▶ _Your instructions_: Which lines run from the one containing "This screenshot has width=608, height=718." through the end of the data? Write them out exactly, with the pictures left out.

▶ _Task material_:
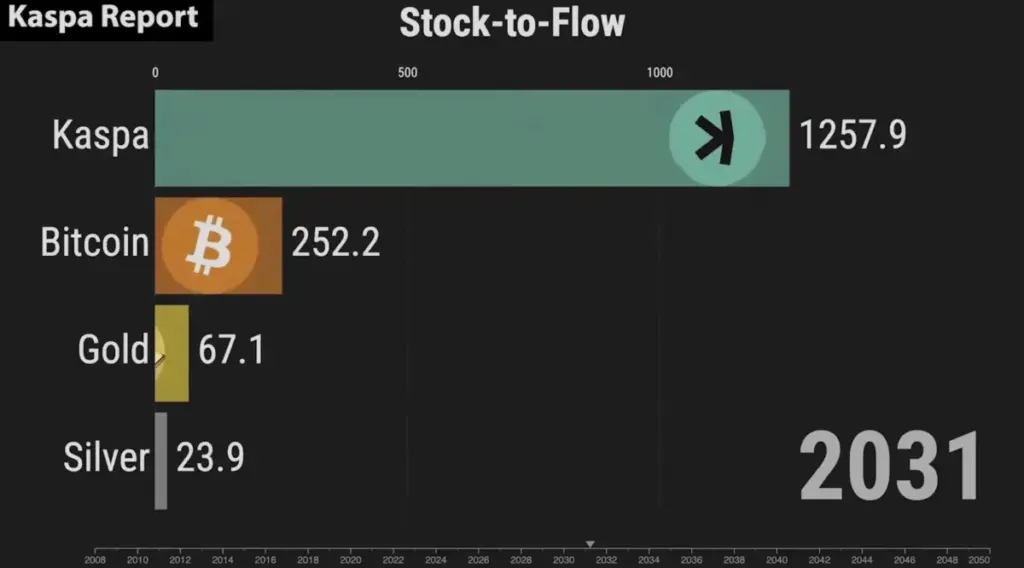Select the Silver row label

coord(106,458)
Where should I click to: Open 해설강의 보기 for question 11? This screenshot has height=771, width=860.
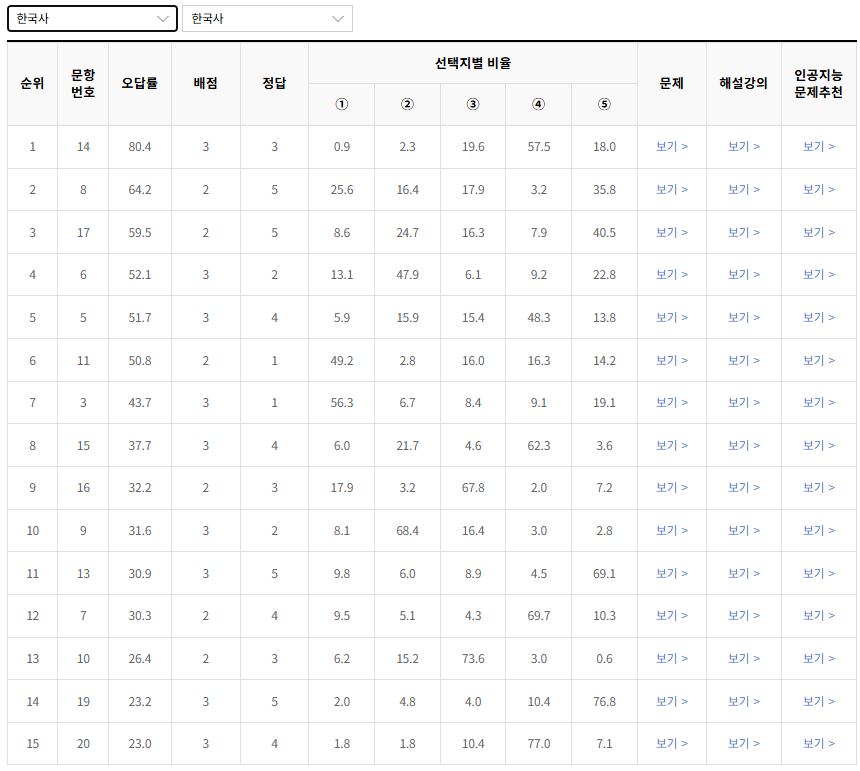click(744, 360)
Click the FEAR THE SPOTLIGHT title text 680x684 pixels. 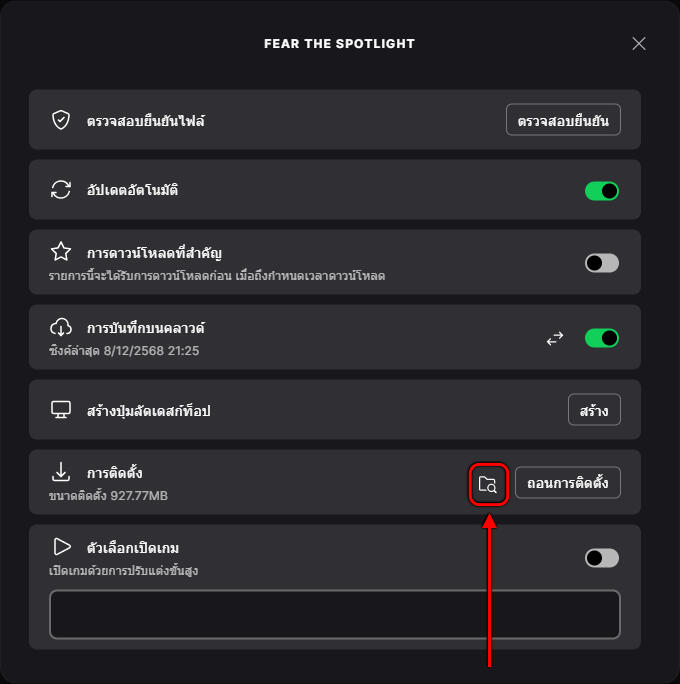pos(339,44)
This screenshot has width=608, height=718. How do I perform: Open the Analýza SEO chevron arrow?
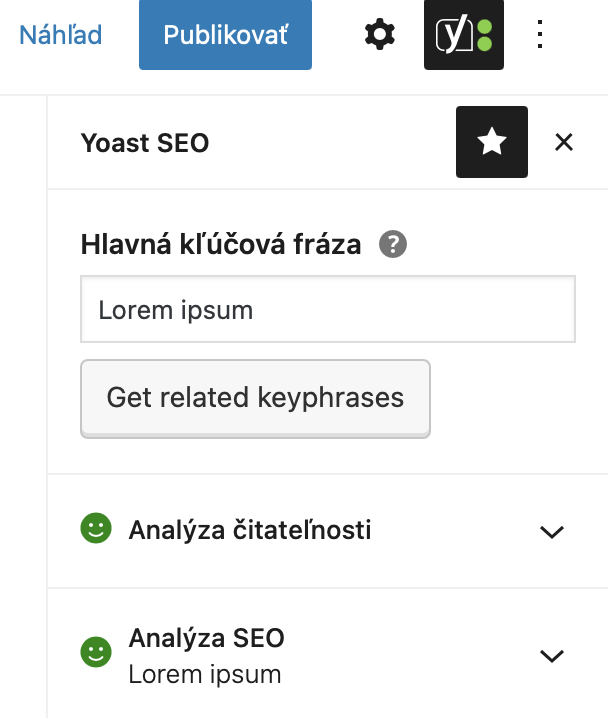tap(552, 656)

▶ _Exercise result_:
This screenshot has width=608, height=718. How do I perform: Open the Analýza SEO chevron arrow?
tap(552, 656)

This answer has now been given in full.